Why Data and Engineering Teams Need to Own the CDP

Blog Banner

CDP (Customer Data Platform) has become a broad, confusing term in the software world, but that hasn’t slowed down the adoption of tools claiming the label.

In a recent survey, 75 percent of respondents said they had already deployed a CDP, were in the process, or were planning on deployment in the next 12 months. VCs have poured over a billion dollars into new CDP startups while legacy companies try to catch up by rebranding as CDPs to increase their valuations.
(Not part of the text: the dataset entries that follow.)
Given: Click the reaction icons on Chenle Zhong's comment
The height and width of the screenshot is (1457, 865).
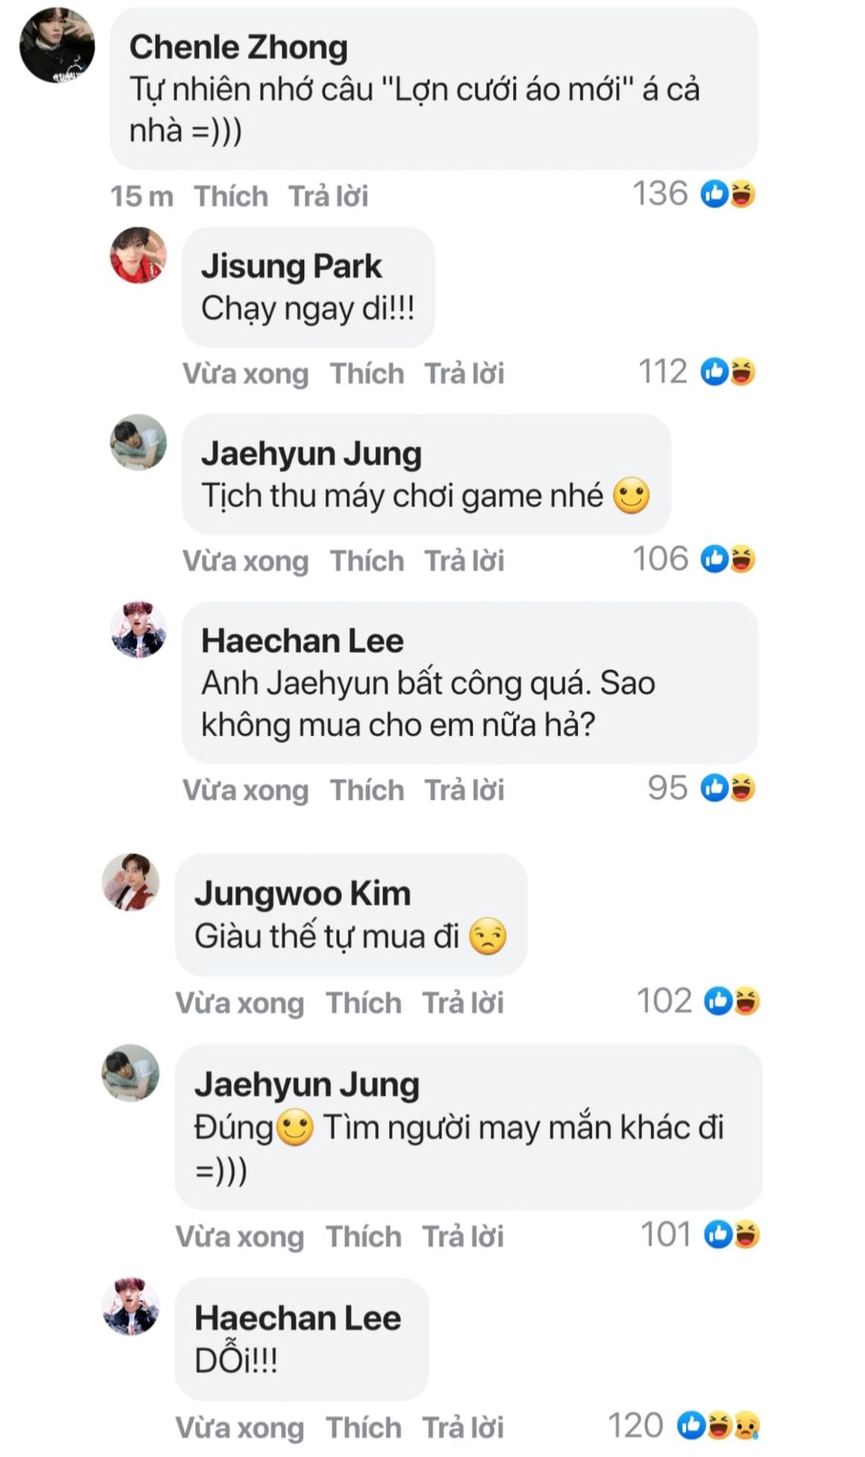Looking at the screenshot, I should point(728,194).
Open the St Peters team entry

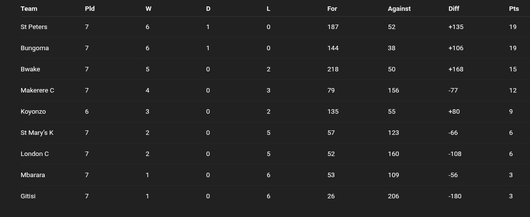pos(34,27)
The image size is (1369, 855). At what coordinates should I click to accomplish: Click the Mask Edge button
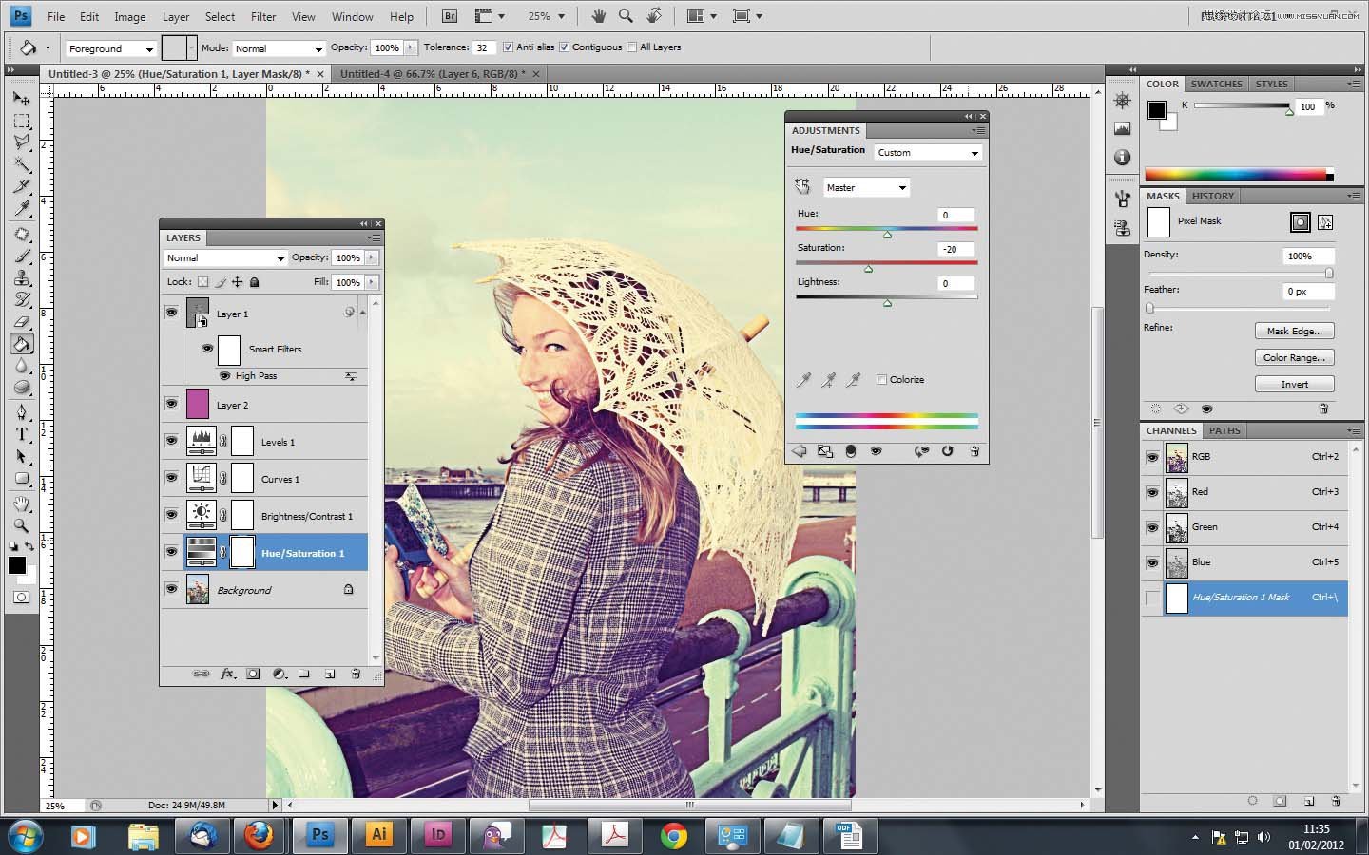(x=1294, y=331)
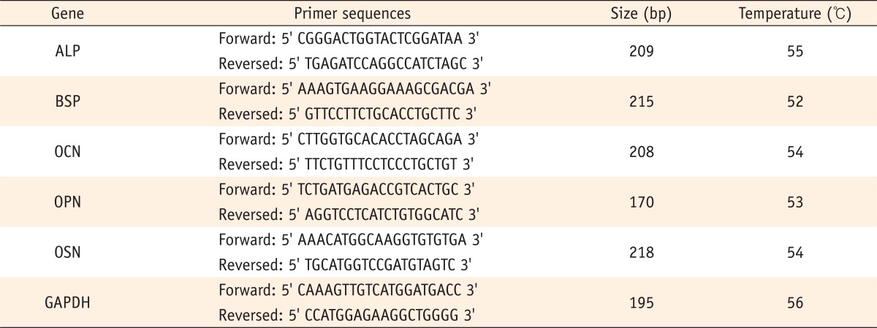This screenshot has height=328, width=877.
Task: Click the Gene column header
Action: (x=67, y=14)
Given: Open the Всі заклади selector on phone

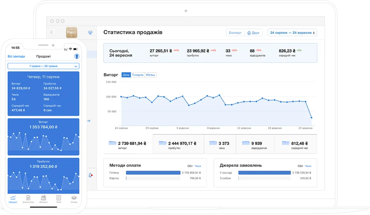Looking at the screenshot, I should coord(16,57).
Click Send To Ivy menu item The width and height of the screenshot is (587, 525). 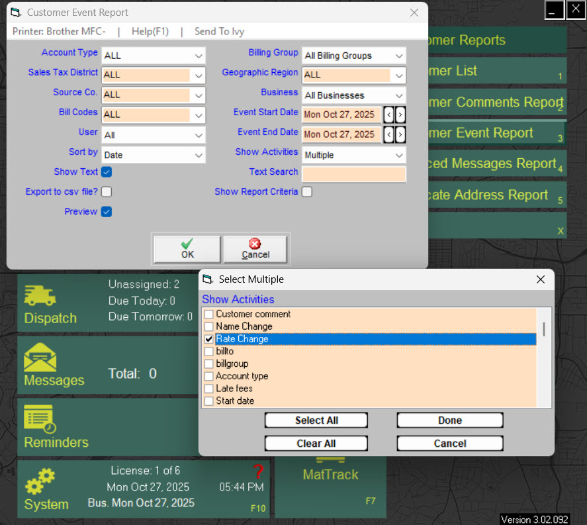(x=219, y=31)
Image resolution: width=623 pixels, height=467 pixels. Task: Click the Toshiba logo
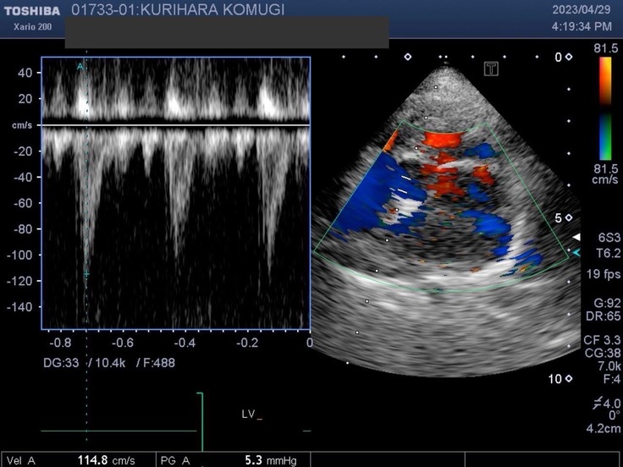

While the adoption of CDPs is now widespread, I believe there is a fundamental flaw in the way organizations implement CDPs. In this post, I articulate why Engineering and IT organizations should own CDP implementation and management.

The fundamental flaw

Marketing departments are typically the drivers of CDP adoption and use, so the term isn’t familiar to many Engineering organizations. Organizations may bring in Data and Engineering teams to discuss security issues or potential technical impacts, but they are rarely part of the strategic conversation around CDP implementation and management. That technical teams don't have a key voice in the CDP conversation is, in my experience, the primary reason many CDP projects don’t meet expectations or even fail altogether

Despite mass adoption, CDPs aren’t a panacea for an organization’s customer data needs (though the marketing might make you think otherwise). The customer data conversation is much larger than a single software vendor. Furthermore, this requires technical discussions around the infrastructure and pipelines that connect the entire customer data stack.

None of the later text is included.